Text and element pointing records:
┌──

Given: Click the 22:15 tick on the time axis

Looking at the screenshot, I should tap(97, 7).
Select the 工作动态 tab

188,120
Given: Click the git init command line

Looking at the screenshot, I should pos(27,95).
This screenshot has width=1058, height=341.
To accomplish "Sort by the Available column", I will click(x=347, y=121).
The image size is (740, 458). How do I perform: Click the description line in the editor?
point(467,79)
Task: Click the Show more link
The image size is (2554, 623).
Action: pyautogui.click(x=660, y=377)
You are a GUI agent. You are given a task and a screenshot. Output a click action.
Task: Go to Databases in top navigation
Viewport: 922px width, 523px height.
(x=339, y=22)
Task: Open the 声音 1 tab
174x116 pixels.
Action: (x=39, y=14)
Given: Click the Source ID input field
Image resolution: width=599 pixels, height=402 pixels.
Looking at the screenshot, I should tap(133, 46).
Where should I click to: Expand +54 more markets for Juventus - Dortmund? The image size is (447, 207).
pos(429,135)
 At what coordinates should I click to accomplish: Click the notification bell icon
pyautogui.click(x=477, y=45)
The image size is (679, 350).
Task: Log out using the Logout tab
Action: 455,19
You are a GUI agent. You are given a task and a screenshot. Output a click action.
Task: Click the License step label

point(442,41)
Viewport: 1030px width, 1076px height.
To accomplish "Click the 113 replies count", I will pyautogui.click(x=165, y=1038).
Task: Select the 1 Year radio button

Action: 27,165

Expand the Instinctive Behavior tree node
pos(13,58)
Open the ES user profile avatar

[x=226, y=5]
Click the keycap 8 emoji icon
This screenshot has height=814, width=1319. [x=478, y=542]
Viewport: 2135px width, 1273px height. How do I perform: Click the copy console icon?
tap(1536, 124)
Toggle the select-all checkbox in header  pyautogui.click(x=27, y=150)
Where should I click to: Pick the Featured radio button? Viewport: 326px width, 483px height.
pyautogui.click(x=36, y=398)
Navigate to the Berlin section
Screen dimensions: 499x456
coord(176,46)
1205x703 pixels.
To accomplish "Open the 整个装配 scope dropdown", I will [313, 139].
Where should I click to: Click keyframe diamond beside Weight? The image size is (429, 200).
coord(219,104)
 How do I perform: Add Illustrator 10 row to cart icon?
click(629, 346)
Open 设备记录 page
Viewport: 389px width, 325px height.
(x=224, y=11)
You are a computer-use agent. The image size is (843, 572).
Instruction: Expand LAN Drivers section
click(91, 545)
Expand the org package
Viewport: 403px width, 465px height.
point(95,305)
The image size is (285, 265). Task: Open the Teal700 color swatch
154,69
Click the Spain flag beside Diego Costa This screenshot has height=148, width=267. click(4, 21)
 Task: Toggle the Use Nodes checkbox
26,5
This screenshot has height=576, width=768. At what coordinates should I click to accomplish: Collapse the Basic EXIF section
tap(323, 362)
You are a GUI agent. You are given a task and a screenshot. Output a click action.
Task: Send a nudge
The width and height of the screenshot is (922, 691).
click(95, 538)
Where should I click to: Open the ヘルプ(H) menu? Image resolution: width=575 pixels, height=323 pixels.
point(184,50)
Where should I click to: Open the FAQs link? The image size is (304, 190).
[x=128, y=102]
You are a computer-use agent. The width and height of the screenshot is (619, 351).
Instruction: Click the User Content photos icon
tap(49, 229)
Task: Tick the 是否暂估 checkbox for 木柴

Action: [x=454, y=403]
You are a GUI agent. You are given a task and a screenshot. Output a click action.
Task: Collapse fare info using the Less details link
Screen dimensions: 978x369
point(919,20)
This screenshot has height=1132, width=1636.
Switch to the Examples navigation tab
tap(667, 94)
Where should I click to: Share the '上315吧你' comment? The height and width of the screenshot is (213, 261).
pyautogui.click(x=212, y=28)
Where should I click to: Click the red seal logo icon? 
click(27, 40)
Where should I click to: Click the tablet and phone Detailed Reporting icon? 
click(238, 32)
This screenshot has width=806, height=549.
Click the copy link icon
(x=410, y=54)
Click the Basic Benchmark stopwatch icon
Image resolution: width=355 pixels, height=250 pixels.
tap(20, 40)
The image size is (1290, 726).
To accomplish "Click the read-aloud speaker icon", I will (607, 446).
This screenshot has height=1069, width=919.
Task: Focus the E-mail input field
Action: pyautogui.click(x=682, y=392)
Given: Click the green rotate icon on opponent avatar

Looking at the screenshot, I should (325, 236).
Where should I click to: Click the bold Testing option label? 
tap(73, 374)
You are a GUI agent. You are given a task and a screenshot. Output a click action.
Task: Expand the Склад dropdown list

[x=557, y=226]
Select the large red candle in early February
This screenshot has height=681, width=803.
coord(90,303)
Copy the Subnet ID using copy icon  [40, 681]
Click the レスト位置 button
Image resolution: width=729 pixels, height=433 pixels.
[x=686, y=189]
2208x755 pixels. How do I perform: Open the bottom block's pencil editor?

└──

◆ Written instruction: Copy the data word for word, from the line with "Where should I click to: Click the red" to the line with "tap(20, 40)", including both of those lines.

◆ Final answer:
Where should I click to: Click the red seal logo icon? 
click(27, 40)
Where should I click to: Click the tablet and phone Detailed Reporting icon? 
click(238, 32)
This screenshot has width=806, height=549.
Click the copy link icon
(x=410, y=54)
Click the Basic Benchmark stopwatch icon
Image resolution: width=355 pixels, height=250 pixels.
tap(20, 40)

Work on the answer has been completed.